*Required tasks*:
(1) Extract the stretch of the Guatemala hiking text from "I found us a" through "camera or money.".
(2) Extend the account of planning a volcano climb in Guatemala, picking up after its final sentence.

*Given text*:
I haven't been very focused on doing vacation-ey, tourist-y things in Guatemala like going to the beach or visiting archaeological sites. But I have wanted to climb a volcano. Last year, a friend was supposed to take me to climb Volcán de Agua outside Antigua but he disappeared from sight, so to speak, and so we never did it (I was warned to not do it alone as there have been assaults on tourists). It hasn't been a top priority but I have wanted to do this, so when two friends from the states told me in late November or early December that they were going to be in Guatemala in January on a volunteer project, we decided to coordinate schedules (they would arrive early, I would stay a few extra days) and try to do some hiking, including, we hoped, climbing a volcano.
They are more serious hikers than I am so we set our ambitions high. I suggested Tajumulco, the highest peak in Central America -- and also the volcano where the clandestine radio of the guerrilla forces, La Voz Popular, had hidden its broadcast apparatus. It wasn't possible for us to climb Tajumulco on the two full days that we would have together -- it's not recommended to go without a guide, and the only guided tours we could find started on my last day in Guatemala. By this time, I had plans for the day prior to my departure -- the community radio movement has put together a small book, or perhaps booklet is the better term, about the struggle of the radio movement, and the book launch is set for tomorrow (January 16), the day prior to my departure, in Guatemala City. Also, they are coming from New York -- one from the city, which is at or below sea level (as Superstorm Sandy so vividly demonstrated, and one from upstate, but the elevation there isn't that high either. So they would have needed at least a day or two to adapt to the altitude before attempting to reach a peak that is about 14,000 feet above sea level. I wasn't as worried about the altitude for myself; I'm not as much of a hiker or climber as they, but I've been living for nearly a month in places where the altitude is at least 4,000 feet above sea level and often quite higher than that (I think Chinique is about 6 or 7,000 feet above sea level).
So, I found some alternate hikes for the days we would be together. One was to climb San Pedro, by the shores of Lake Atitlán. This would have the double benefit of allowing me to visit, at least briefly, my friend Brenda who is the coordinator of the community radio station here in San Pedro, Radio Sembrador, and allowing us to start more gradually, or so I thought, as the top of the volcano is only about 10,000 feet.
I found us a hotel, with Brenda's advice, and then I asked the hotel if they could find us a guide. According to what we'd read, the path starts out winding its way through some coffee farms on the lower slopes of the volcano and it can be somewhat confusing to figure out where to go in places. Also, for safety -- although there have not been a lot of assaults on tourists here, San Pedro is a tourist town (of the blond-dreadlocked backpacker variety; there are about eight Spanish schools also, which is another attraction for rowdy young college-aged people) and so there is always the danger of someone wanting a camera or money.

*Data*:

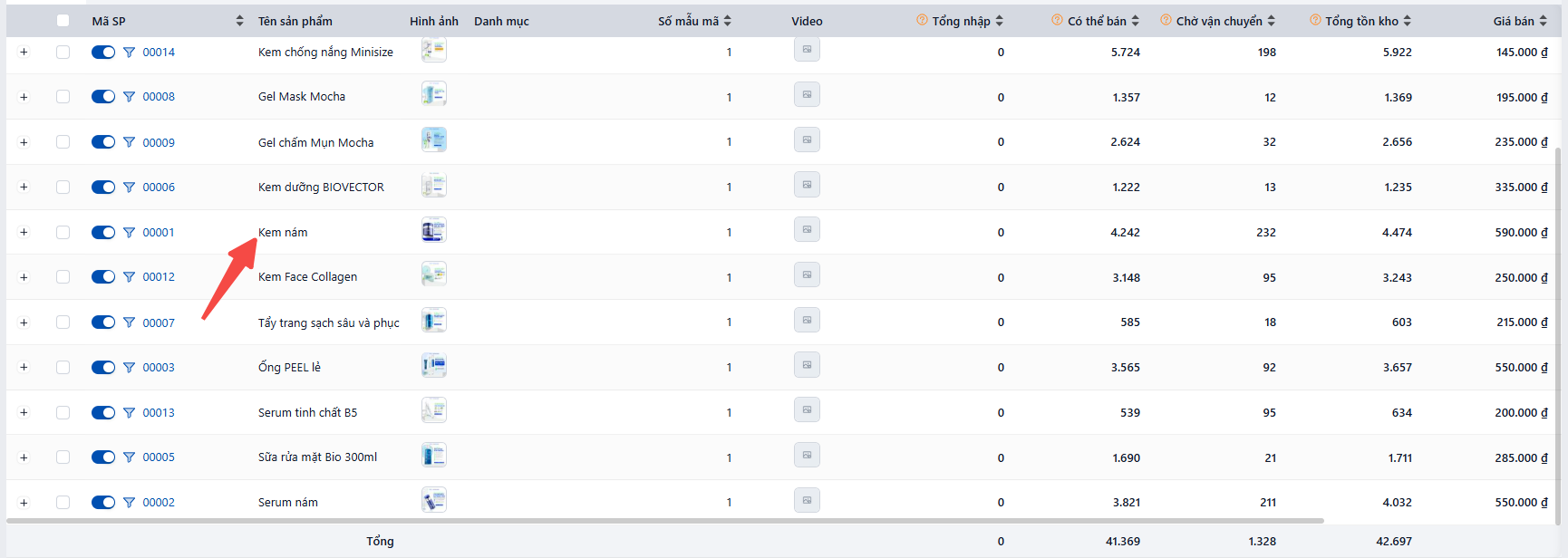
Task: Click the help icon next to Có thể bán
Action: (x=1057, y=20)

*Results of the tasks*:
(1)
I found us a hotel, with Brenda's advice, and then I asked the hotel if they could find us a guide. According to what we'd read, the path starts out winding its way through some coffee farms on the lower slopes of the volcano and it can be somewhat confusing to figure out where to go in places. Also, for safety -- although there have not been a lot of assaults on tourists here, San Pedro is a tourist town (of the blond-dreadlocked backpacker variety; there are about eight Spanish schools also, which is another attraction for rowdy young college-aged people) and so there is always the danger of someone wanting a camera or money.

(2)
The drive here was hair-raising. My friends had been given advice by several people they knew who lived in Guatemala that they should never under any circumstances travel anywhere at night in any kind of vehicle with anyone whatsoever. In general that might not be bad advice, and I try to be somewhat careful of my own personal safety, but I do travel at night. I don't travel at night in public transportation -- and I don't take Guatemalan buses if I can help it, unless my car is in the shop and I need urgently to get somewhere, and I am going along a route I know well. But I have driven from Santa Cruz, for example, to Chinique (a distance of about 15 kilometers), sometimes quite late at night -- for example when I have been at a ceremony at Doña Matilde's mother's house. And I have driven the road from Chichicastenango to Chinique several times at around 7 or 8 - not late, but the roads are dark. There are not assaults along those stretches of road, as far as I have heard over the last few years, and I drive a car that does not look like it belongs to a wealthy person or a tourist -- a Mazda pick-up with a bunch of dents and a couple of smashed tail-lights. Except for the brand (Mazda instead of Toyota) it looks like the typical car that a slightly prosperous local would drive.
I said I would pick them up or figure out how they could get somewhere we could meet -- their flight was to arrive at 2:30, and Xela is about 4 hours away and the lake also about 4, so they would have to travel after dark. I assured them that I thought it would be fine if we were together and they were willing. There were no convenient shuttles, so I decided to arrange my schedule so that I could pick them up (it meant driving to the airport, which is about 4 hours or more from most of the places in the highlands, but it seemed to be the only way that we could meet up on Sunday and get a full day's hiking in on Monday - unless we met in Antigua. But even to get to Antigua they would have had to pay for a private shuttle as there are no scheduled shuttles after 2:30 in the afternoon.
Saturday afternoon I visited a radio station near Los Encuentros - about 1-1/2 hours from Chinique and right along the Panamerican Highway -- and then traveled to spend the night in the Xela area (actually in Olintepeque on the outskirts of Xela) so I could get up before dawn and visit a radio station in Concepción Chiquirichapa, a radio station founded by ex-combatants of the URNG, and one that is run entirely by volunteers (some of the stations offer small "incentives" to those who volunteer). The car was acting up -- the steering had been incredibly stiff (i.e. I could barely move the wheel without tremendous effort) and I had supposedly had that fixed about two weeks ago. I did have it fixed -- it was working just fine and I was able to steer easily for the first time in over a year, but then as I was looking for a parking spot at around 6 a.m. in Concepción Chiquirichapa -- a small town about 15 km. north and west of Xela -- the steering just "went" and became stiff as a board, and it took me about 10 minutes to grind the car into a parking spot, with a full crowd of local onlookers undoubtedly making comments in Mam about how this güera colocha (curly-headed white girl) couldn't drive or park. The car also hasn't been handling that well in first gear; it seems to sputter and threaten to stall out, so parking in front of a small crowd is not fun, although I have a pretty iron-clad ego.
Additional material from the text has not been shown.